**Task description**
Go through the listing below and list every line with "each".

**Extracted entries**

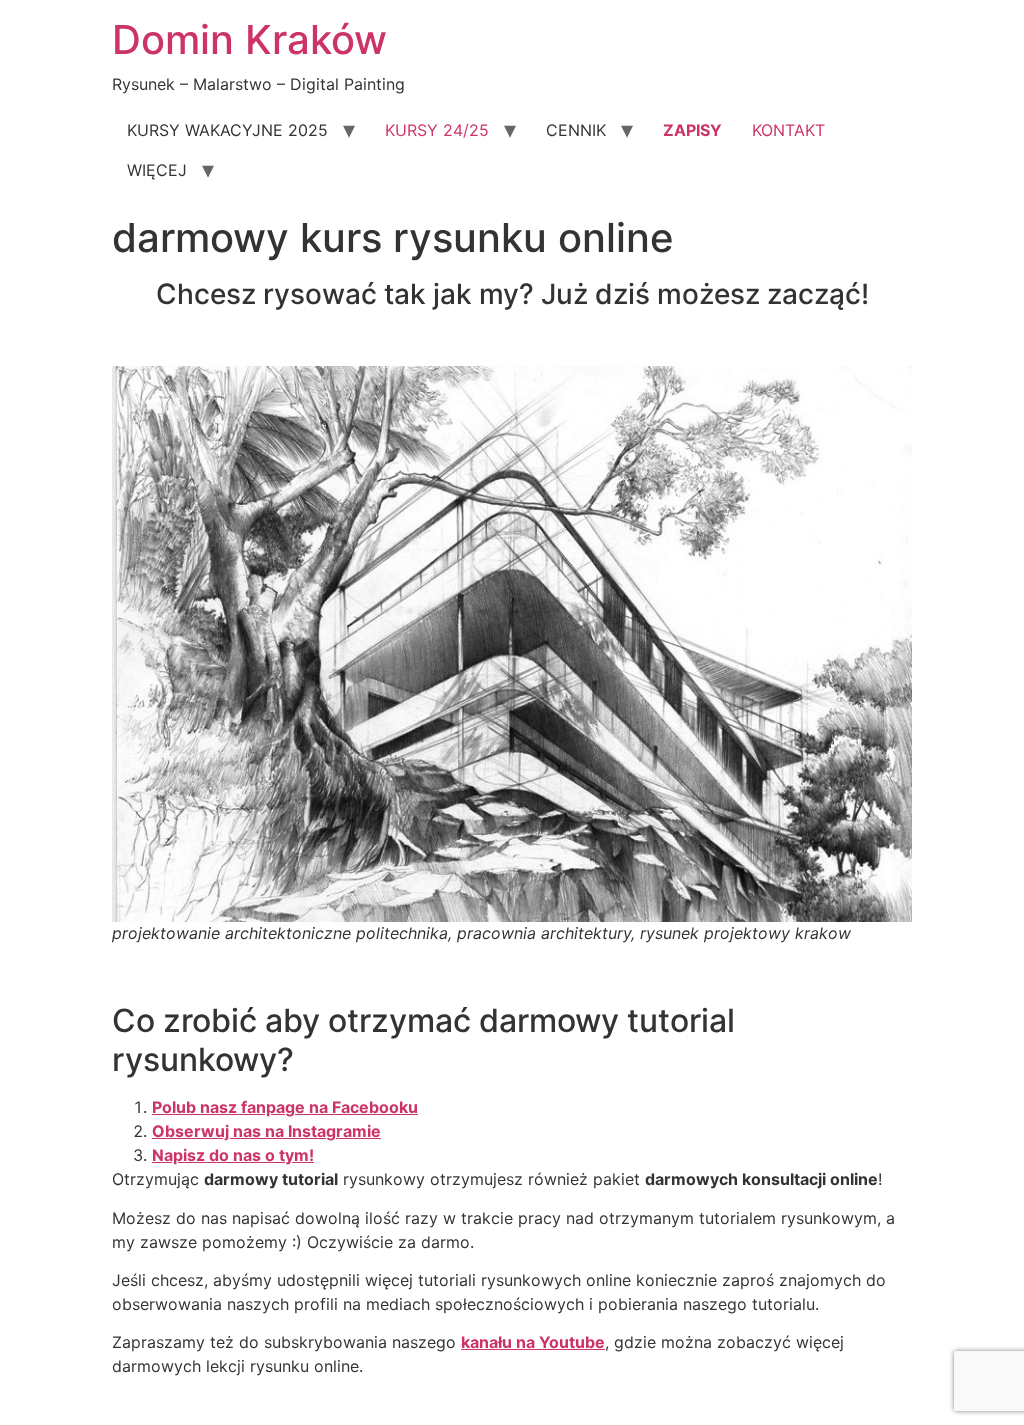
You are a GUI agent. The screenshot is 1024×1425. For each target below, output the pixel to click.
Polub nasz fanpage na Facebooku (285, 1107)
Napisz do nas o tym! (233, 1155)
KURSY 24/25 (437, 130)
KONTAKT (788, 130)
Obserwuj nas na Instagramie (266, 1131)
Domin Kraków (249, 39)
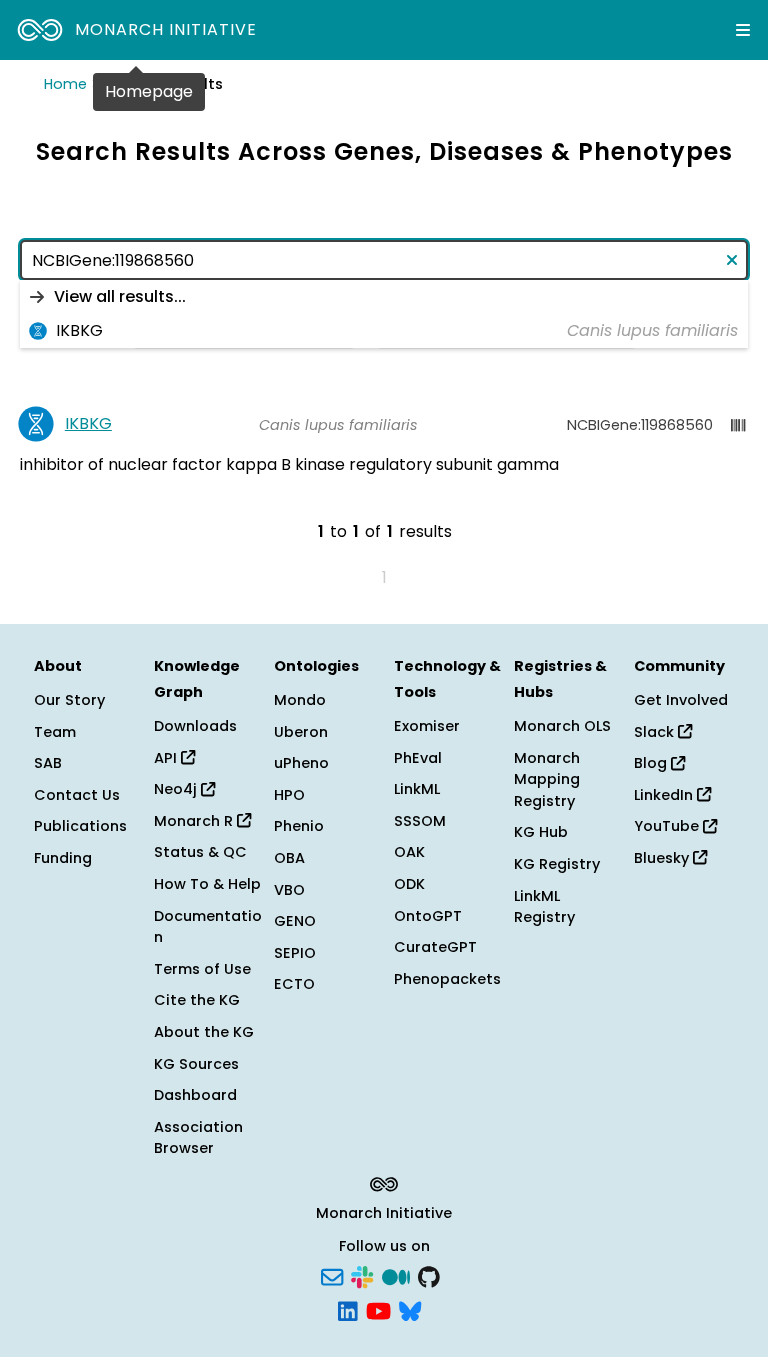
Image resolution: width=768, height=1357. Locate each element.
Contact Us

==

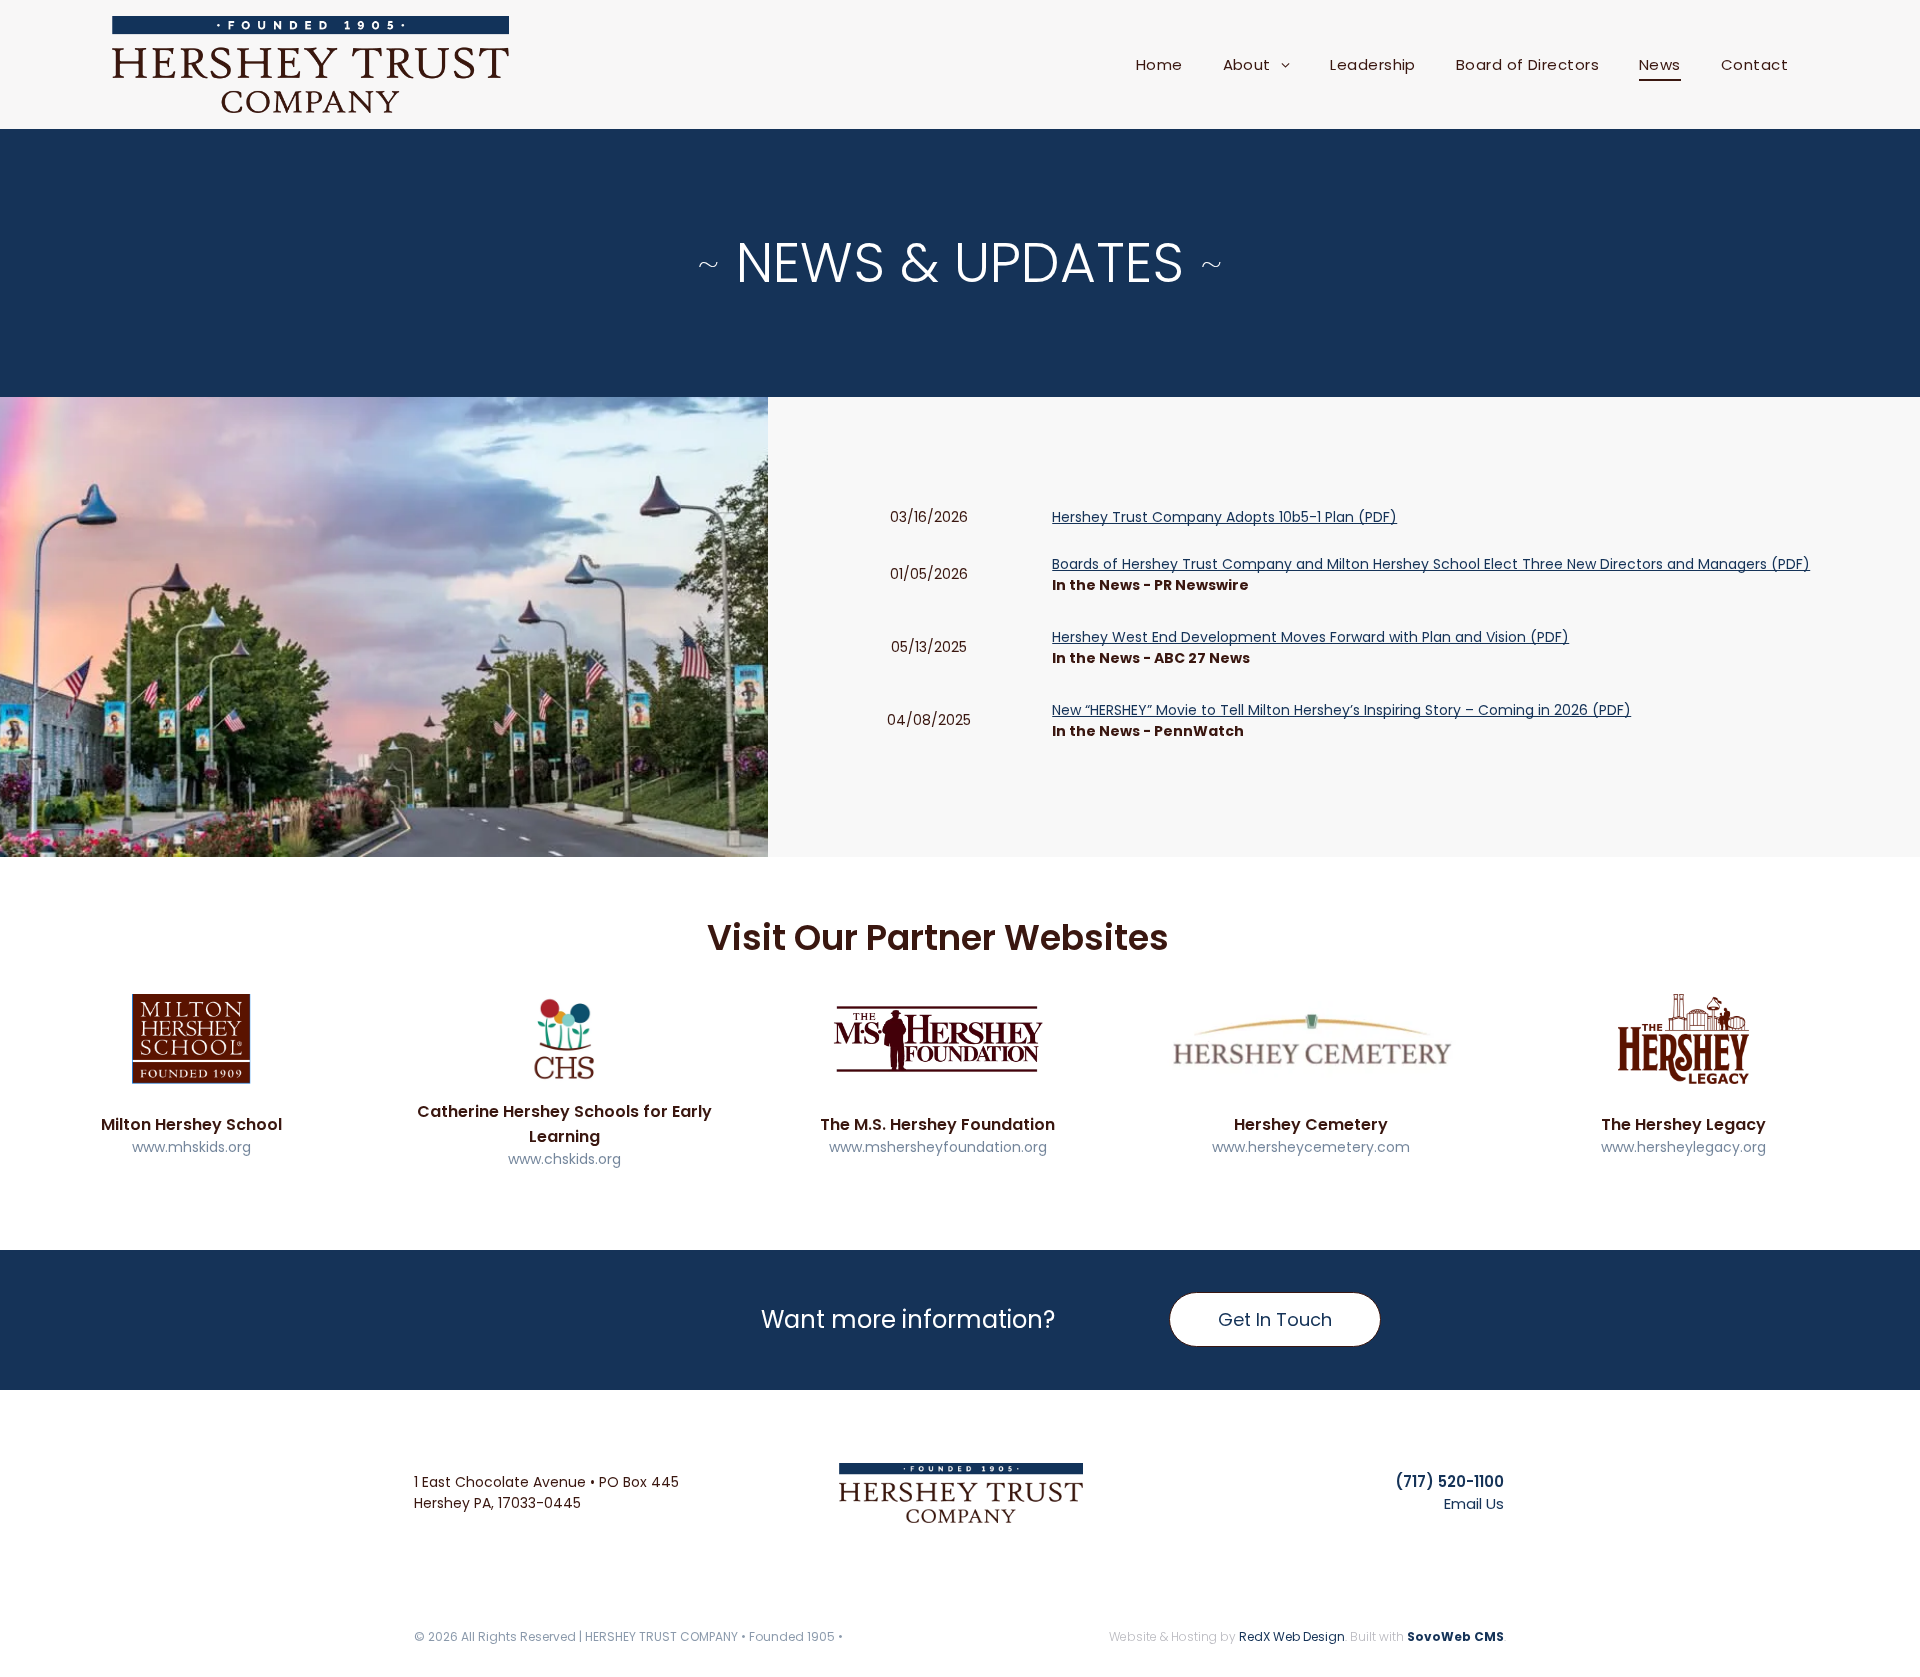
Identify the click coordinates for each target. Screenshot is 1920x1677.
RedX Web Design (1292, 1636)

**Expected answer**
You are a GUI agent. The screenshot is 1024×1425. For each target below, output the pixel to click.
Image resolution: width=768, height=1357. Locate each element.
Identify the click coordinates for each target. Screenshot is 1920x1677.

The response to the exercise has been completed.